__Data listing__:
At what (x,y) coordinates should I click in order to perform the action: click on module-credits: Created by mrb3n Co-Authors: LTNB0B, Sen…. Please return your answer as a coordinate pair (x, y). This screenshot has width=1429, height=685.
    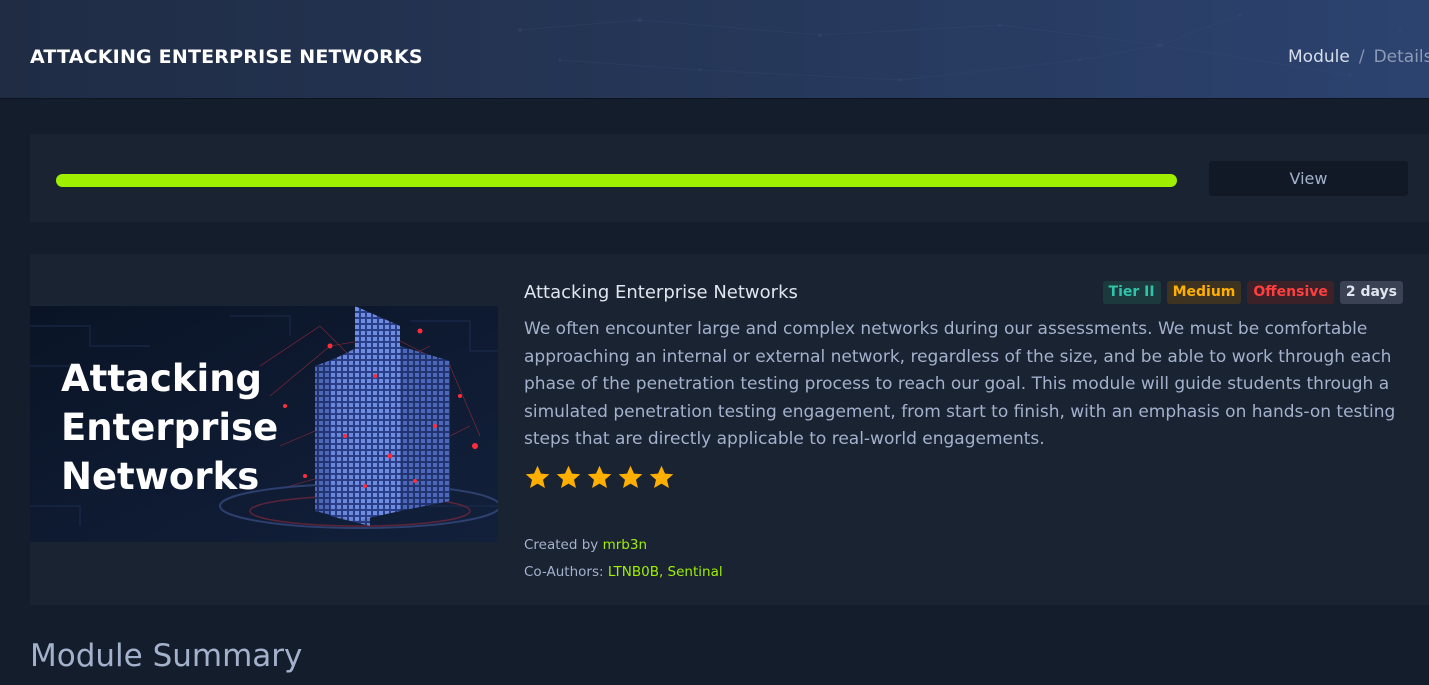
    Looking at the image, I should click on (624, 559).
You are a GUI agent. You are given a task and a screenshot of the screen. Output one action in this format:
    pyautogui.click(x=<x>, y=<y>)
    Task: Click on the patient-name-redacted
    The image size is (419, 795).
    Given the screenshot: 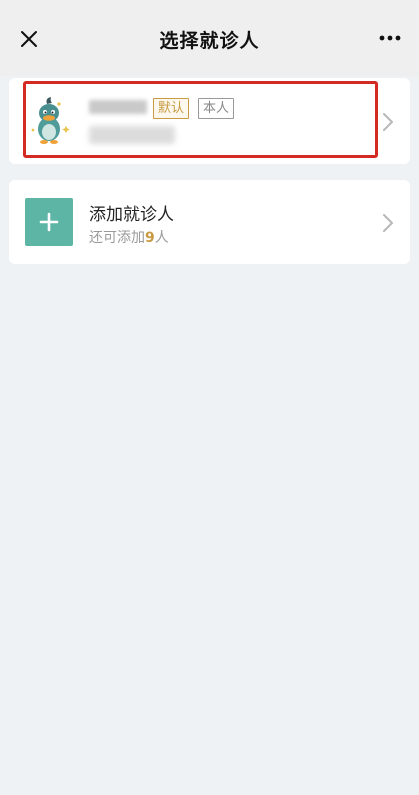 What is the action you would take?
    pyautogui.click(x=118, y=107)
    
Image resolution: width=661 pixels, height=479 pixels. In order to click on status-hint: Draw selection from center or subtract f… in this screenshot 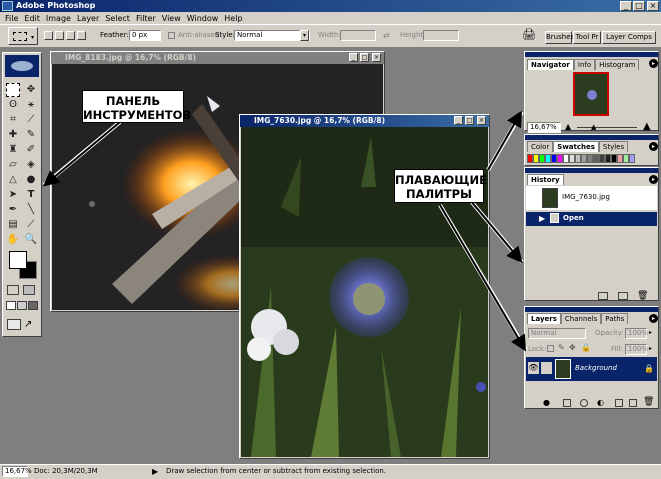, I will do `click(276, 471)`.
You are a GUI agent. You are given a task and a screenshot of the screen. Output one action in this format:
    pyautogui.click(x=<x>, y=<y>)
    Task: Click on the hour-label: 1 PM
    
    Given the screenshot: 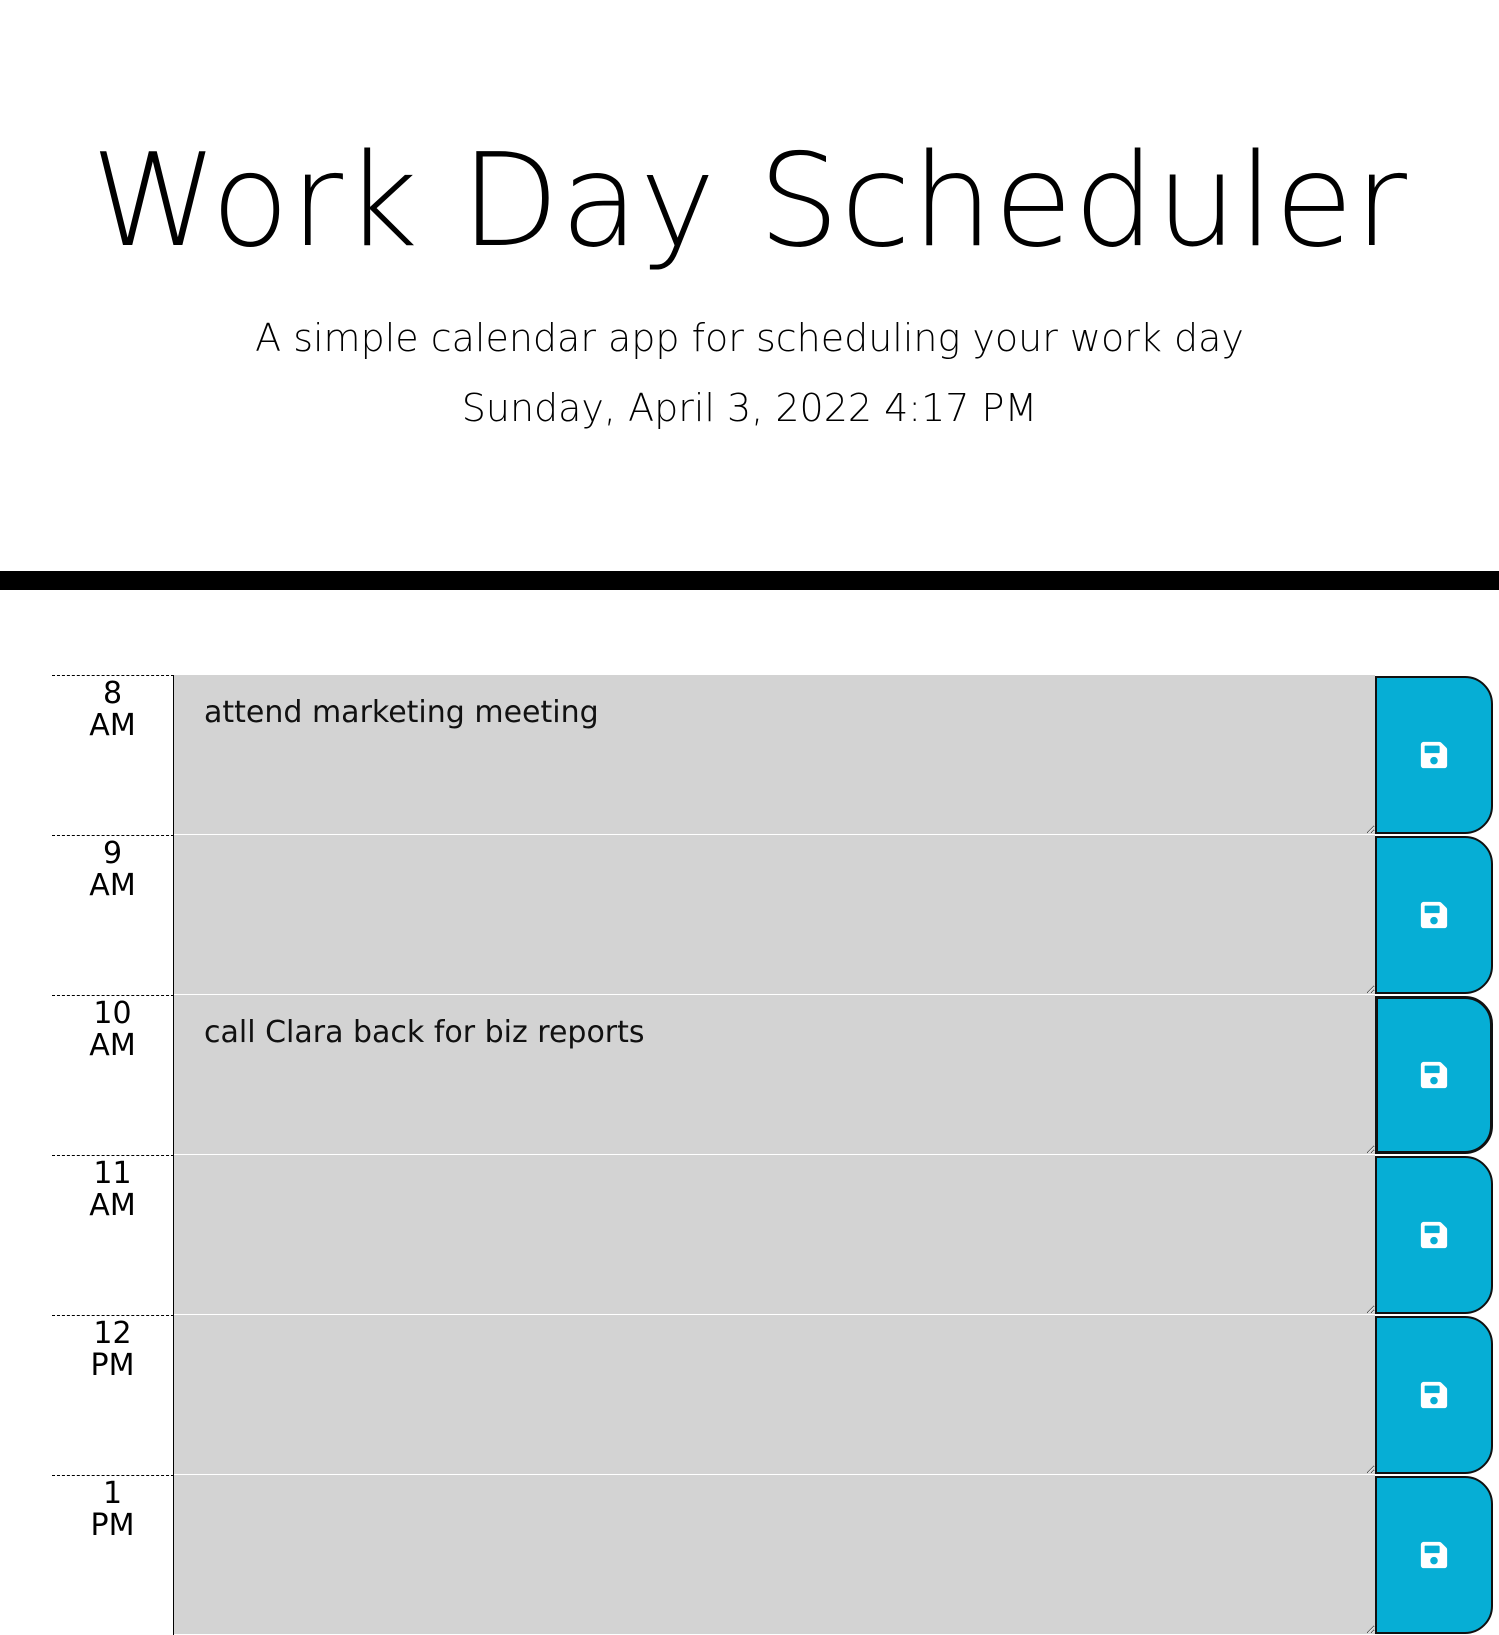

__Exercise requirements__:
Echo everything from the start of the rows down to the line containing "Looking at the", both ends included. Omit the pictures.

__Exercise result__:
At what (x,y) coordinates should I click in order to perform the action: click on module-credits: Created by mrb3n Co-Authors: LTNB0B, Sen…. Please return your answer as a coordinate pair (x, y). This screenshot has width=1429, height=685.
    Looking at the image, I should click on (624, 559).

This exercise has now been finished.